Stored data
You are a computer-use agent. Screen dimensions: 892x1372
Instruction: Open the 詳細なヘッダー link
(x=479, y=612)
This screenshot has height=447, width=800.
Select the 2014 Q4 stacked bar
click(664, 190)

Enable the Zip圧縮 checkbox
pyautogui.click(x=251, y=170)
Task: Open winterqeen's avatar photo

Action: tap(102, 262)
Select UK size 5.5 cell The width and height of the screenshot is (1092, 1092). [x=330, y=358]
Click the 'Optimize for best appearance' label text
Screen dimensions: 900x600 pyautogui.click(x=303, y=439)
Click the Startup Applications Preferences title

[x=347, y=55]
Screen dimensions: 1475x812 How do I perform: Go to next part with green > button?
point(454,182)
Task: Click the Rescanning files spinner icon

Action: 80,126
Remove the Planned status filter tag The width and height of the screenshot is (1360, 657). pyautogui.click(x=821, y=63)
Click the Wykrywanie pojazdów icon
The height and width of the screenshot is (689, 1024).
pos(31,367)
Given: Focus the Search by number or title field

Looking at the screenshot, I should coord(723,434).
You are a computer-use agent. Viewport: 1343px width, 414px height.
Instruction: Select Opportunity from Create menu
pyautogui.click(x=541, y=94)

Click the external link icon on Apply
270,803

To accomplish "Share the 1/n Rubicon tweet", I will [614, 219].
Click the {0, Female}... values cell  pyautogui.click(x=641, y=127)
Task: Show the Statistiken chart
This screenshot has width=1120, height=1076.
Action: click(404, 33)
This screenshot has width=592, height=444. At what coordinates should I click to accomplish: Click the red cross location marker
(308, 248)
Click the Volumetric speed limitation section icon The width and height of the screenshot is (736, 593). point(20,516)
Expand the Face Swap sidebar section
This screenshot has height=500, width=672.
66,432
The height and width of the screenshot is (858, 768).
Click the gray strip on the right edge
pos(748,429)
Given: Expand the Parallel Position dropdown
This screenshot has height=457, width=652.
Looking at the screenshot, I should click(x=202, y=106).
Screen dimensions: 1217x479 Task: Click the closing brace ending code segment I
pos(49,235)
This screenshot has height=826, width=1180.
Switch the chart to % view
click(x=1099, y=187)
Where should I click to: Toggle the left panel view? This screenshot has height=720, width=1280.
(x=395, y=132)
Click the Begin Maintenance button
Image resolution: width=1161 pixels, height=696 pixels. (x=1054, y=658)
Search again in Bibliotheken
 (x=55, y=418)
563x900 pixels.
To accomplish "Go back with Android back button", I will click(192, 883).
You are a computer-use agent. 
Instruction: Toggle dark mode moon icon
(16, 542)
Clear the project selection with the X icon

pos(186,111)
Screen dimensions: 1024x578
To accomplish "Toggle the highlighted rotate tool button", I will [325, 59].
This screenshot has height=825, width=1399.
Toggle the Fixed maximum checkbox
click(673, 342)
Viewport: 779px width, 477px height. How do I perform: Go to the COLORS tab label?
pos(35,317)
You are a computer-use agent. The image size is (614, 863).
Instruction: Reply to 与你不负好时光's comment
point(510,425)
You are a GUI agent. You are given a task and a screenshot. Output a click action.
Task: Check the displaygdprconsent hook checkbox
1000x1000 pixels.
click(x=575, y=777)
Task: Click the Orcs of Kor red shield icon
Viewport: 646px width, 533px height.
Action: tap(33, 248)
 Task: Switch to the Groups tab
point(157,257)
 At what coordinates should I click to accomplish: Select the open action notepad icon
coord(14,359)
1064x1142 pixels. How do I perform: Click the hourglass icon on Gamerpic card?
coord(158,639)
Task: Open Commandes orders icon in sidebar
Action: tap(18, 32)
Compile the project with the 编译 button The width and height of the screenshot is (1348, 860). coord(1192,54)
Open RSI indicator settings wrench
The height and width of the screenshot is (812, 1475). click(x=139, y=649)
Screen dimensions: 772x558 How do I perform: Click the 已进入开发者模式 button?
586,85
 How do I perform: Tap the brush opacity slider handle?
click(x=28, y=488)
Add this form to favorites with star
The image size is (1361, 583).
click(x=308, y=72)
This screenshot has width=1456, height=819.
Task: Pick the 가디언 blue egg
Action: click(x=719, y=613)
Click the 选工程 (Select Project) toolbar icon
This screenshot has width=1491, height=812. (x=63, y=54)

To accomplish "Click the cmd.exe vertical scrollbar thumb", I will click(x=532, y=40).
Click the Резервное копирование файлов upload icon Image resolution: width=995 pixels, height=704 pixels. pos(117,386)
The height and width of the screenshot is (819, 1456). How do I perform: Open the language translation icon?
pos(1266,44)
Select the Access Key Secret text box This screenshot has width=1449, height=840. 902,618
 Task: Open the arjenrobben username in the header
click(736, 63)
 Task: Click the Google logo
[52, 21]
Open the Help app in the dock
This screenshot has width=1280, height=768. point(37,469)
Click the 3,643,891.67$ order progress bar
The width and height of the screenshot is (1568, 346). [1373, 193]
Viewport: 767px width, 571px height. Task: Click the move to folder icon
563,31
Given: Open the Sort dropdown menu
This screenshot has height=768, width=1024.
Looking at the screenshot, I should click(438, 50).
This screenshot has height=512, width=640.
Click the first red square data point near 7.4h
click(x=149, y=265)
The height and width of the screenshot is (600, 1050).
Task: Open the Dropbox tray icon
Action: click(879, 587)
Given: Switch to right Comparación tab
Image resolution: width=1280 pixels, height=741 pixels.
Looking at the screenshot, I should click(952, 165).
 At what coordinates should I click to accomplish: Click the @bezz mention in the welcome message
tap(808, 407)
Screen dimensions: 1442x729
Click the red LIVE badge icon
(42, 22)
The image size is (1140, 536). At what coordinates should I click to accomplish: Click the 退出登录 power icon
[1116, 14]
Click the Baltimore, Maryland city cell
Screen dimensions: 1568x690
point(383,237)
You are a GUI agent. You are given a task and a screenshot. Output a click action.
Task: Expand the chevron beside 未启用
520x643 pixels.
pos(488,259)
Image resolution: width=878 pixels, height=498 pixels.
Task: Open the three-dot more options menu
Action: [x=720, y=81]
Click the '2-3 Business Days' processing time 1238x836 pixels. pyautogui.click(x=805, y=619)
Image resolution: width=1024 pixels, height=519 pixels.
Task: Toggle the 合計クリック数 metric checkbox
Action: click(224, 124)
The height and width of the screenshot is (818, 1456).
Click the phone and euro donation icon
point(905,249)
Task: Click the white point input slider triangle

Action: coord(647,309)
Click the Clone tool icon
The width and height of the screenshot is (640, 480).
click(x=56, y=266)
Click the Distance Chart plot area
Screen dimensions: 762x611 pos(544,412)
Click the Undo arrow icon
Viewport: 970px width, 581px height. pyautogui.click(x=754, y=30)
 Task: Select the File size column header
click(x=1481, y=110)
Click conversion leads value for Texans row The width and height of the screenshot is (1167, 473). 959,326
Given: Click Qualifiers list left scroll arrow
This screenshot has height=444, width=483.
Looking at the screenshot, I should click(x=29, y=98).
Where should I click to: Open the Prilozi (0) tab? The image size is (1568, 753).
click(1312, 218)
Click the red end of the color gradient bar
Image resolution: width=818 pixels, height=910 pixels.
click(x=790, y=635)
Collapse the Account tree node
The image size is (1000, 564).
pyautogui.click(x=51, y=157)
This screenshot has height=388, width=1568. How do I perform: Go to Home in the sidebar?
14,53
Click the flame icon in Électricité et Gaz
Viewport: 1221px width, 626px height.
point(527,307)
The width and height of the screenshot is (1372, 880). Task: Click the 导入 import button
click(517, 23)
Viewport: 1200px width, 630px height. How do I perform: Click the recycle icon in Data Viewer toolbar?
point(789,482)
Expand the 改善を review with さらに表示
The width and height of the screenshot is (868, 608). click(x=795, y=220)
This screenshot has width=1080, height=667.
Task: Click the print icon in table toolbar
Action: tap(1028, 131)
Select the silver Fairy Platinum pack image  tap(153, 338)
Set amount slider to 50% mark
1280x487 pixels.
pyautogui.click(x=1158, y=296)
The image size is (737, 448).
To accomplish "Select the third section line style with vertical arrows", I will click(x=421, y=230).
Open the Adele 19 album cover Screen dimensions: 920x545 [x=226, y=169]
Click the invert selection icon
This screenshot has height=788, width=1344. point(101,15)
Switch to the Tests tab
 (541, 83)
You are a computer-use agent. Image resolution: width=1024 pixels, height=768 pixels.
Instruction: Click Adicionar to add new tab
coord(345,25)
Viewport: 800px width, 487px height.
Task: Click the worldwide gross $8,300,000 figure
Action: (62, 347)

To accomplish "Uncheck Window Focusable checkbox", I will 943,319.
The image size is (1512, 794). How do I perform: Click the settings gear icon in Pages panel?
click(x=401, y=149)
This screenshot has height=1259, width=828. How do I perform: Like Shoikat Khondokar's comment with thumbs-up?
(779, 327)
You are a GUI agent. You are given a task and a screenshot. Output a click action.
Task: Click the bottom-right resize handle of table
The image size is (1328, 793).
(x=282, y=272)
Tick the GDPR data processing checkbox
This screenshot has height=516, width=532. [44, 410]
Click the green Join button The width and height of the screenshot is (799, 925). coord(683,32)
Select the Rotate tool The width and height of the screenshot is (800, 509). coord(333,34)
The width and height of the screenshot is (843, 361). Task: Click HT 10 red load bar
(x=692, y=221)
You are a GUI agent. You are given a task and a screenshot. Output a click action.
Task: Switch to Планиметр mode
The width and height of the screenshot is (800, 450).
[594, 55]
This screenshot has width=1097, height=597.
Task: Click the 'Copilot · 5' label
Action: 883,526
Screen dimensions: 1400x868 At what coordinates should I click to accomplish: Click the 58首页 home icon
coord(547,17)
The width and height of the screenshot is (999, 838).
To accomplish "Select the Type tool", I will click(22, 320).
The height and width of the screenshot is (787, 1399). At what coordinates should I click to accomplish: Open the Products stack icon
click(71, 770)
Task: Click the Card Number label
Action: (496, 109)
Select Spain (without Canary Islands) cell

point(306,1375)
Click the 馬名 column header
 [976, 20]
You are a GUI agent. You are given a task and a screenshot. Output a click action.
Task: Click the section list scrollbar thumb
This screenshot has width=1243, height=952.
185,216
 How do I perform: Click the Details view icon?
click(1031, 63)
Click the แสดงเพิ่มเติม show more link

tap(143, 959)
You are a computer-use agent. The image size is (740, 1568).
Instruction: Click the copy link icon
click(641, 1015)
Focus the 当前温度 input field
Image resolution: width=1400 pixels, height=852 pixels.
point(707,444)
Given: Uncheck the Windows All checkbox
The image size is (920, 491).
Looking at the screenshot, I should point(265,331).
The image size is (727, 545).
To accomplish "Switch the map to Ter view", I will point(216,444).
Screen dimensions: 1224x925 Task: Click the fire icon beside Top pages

Directions: Report, from the entries above, each line where "beside" is found.

Solved problem:
Task: Expand the chevron beside 未启用
Screen dimensions: 1224x925 Task: Click the fire icon beside Top pages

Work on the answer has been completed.